Ophthalmology Flashcards
What are some common colour changes that may be seen in the eyes due to pathology?
- Red: bleeding or inflammation
- Blue: indicates thinning of the sclera (RA and osteogenesis imperfecta)
- Yellow: jaundice
- Brown/black: pigmentation
What are the main ‘red flag’ features or a red eye?
- Impaired vision
- Pain/photophobia
- Lack of ocular discharge (if discharge present, more likely to be infection ie conjunctivitis)
What kind of ocular pathology causes rapid onset visual loss?

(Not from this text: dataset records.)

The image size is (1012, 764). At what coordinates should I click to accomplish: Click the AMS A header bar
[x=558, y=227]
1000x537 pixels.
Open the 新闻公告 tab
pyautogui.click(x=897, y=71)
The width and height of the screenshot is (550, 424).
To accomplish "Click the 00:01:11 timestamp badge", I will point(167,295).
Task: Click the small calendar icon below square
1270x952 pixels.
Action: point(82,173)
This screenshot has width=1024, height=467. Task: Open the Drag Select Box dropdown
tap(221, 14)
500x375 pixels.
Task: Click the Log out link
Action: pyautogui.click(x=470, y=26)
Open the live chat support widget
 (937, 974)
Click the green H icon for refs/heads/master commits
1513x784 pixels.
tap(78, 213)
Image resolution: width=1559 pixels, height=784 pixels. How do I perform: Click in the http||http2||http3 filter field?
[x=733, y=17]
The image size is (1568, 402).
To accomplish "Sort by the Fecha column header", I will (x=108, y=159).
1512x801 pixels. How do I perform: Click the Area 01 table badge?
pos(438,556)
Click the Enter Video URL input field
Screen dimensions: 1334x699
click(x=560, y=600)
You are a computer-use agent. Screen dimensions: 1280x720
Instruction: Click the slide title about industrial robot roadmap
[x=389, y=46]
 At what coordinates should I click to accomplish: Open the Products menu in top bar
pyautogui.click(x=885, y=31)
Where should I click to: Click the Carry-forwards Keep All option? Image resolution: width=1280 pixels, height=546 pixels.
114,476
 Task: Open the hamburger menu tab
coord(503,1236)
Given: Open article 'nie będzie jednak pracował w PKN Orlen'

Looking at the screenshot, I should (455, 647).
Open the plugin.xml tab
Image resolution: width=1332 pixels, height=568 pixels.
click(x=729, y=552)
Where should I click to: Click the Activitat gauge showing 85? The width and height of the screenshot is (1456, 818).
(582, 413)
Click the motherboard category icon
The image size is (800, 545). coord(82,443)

- Vascular eg Central retinal vein occlusion
- Inflammatory ie GCA
What kind of ocular pathologies cause slow onset loss of vision?
-Degenerative causes ie age related macular degeneration
What is acute angle closure glaucoma?
- Rare but serious cause of red eye
- Associated with raised intra-ocular pressure
- Normal: 10-21mmHG
What are the risk factors for acute angle closure glaucoma?
-Hypermetropia (long sightedness)
-Increase in age
-Pupillary dilatation
>is sat in a dark room watching a movie when the pain starts
What are the symptoms of acute angle closure glaucoma?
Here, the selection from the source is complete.